Q: What do you say to the critics of his Al-Arian stories, which they call anti-Muslim and biased?
A: “It’s silly, it’s just plain silly, and your colleague [Creative Loafing's senior group editor John Sugg] is just plain silly in what he says and does. A lot of this debate has been people distorting what I wrote and what I did. We wrote that Sami had connections to people and groups that he lied about for a decade, and one of the entities that he lied to was his employer. [Fechter said the trial proved that was correct.]

“[For those who say my departure calls for a revisitation of the stories I wrote on Al-Arian,] knock yourself out, because it’s a paper trail.”

“[In the matter of his brother-in-law, Mazen Al-Najjar, and his deportation hearings, Al-Arian] was lying about who [Al-Najjar] was. Did he break the law? I’ll respect the jury verdict, but he lied.”

Al-Arian family: ‘Not surprised’ by Fechter’s move

For years, the family of imprisoned former USF professor Sami Al-Arian insisted that their nemesis and most dogged chronicler, Tampa Tribune investigative reporter Michael Fechter, was doing the bidding of anti-Arab forces.
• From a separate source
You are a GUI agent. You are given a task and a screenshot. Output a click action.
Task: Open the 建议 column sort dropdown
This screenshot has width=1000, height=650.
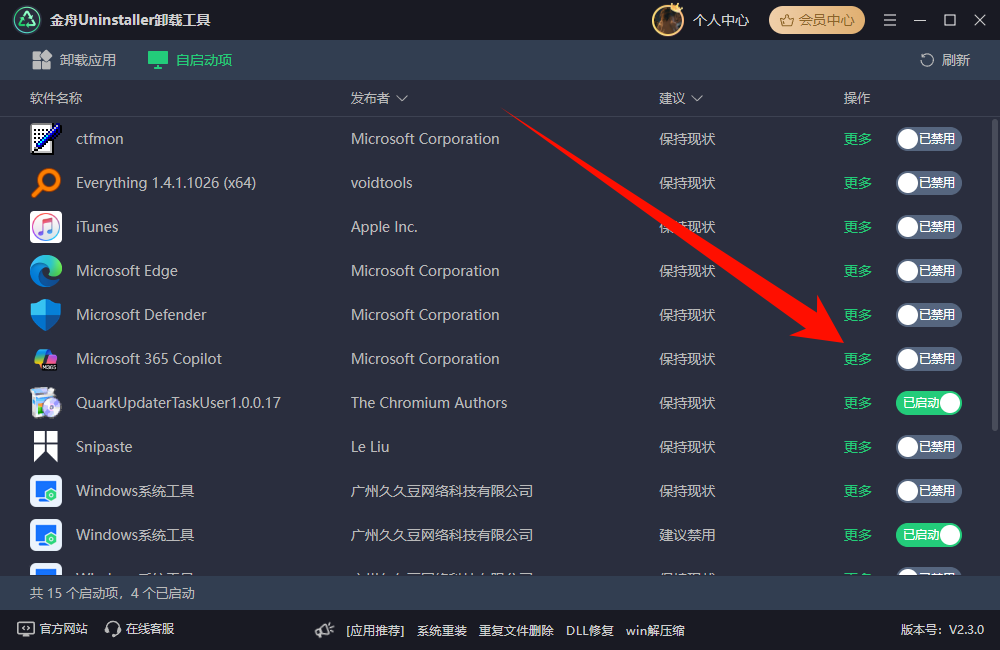click(x=696, y=98)
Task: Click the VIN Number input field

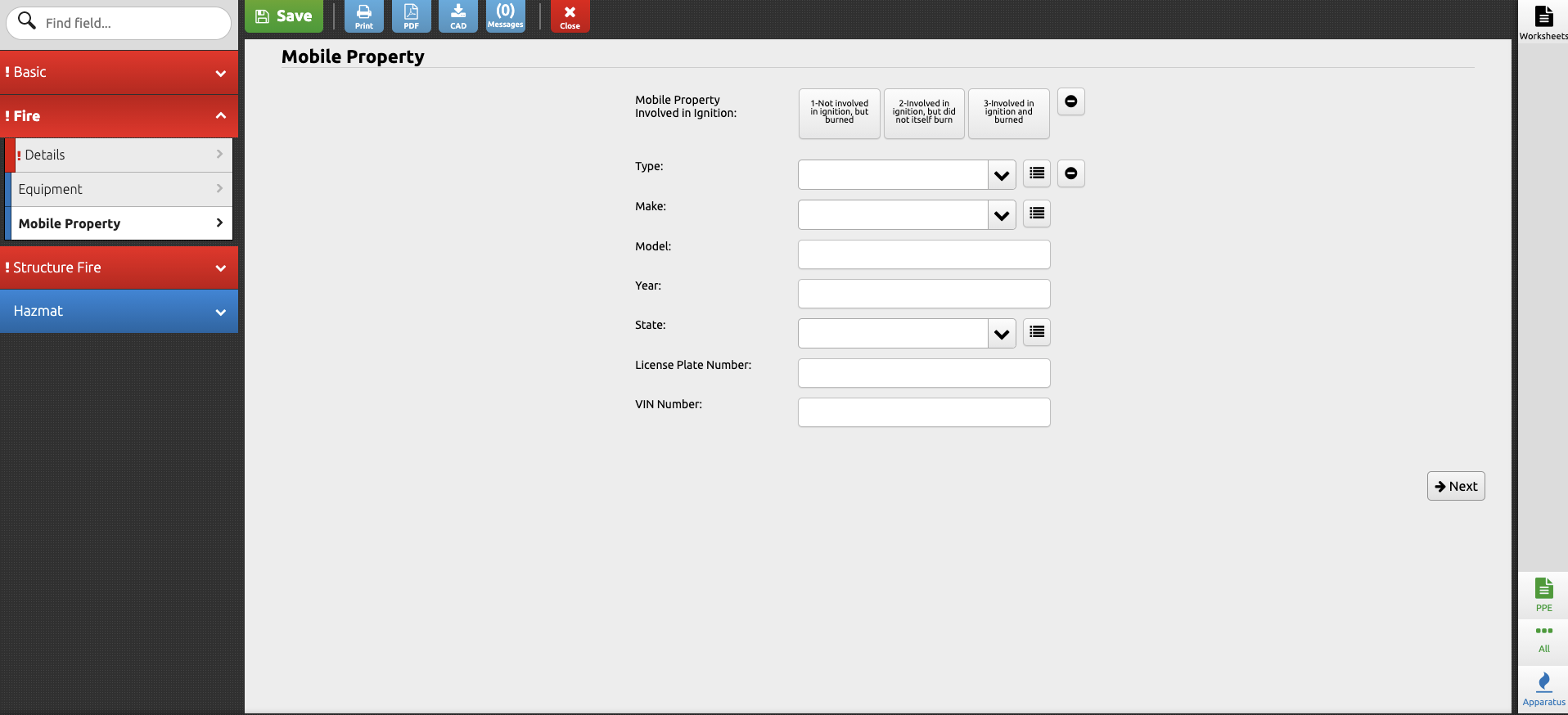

Today, they got some more ammo for their argument in the news that Fechter has resigned from the paper to take a job working for Al-Arian critic Steven Emerson.

“It just proves what we’ve known and asserted all along,” said Laila Al-Arian, Sami’s daughter. “I can say we’re not surprised by it.”

Trib editor Janet Coats confirmed Fechter’s resignation and said his last day is today. He could not be reached for comment.

Other longtime critics of Fechter’s work were abuzz with the news. One, Ahmed Bedier of the Council on American-Islamic Relations, said, “The Tampa Tribune should revisit his work and act accordingly.” He characterized Fechter’s reporting on Al-Arian as unobjective and slanted. “Fechter was not serving journalism but was serving the interests of an anti-Muslim agenda.”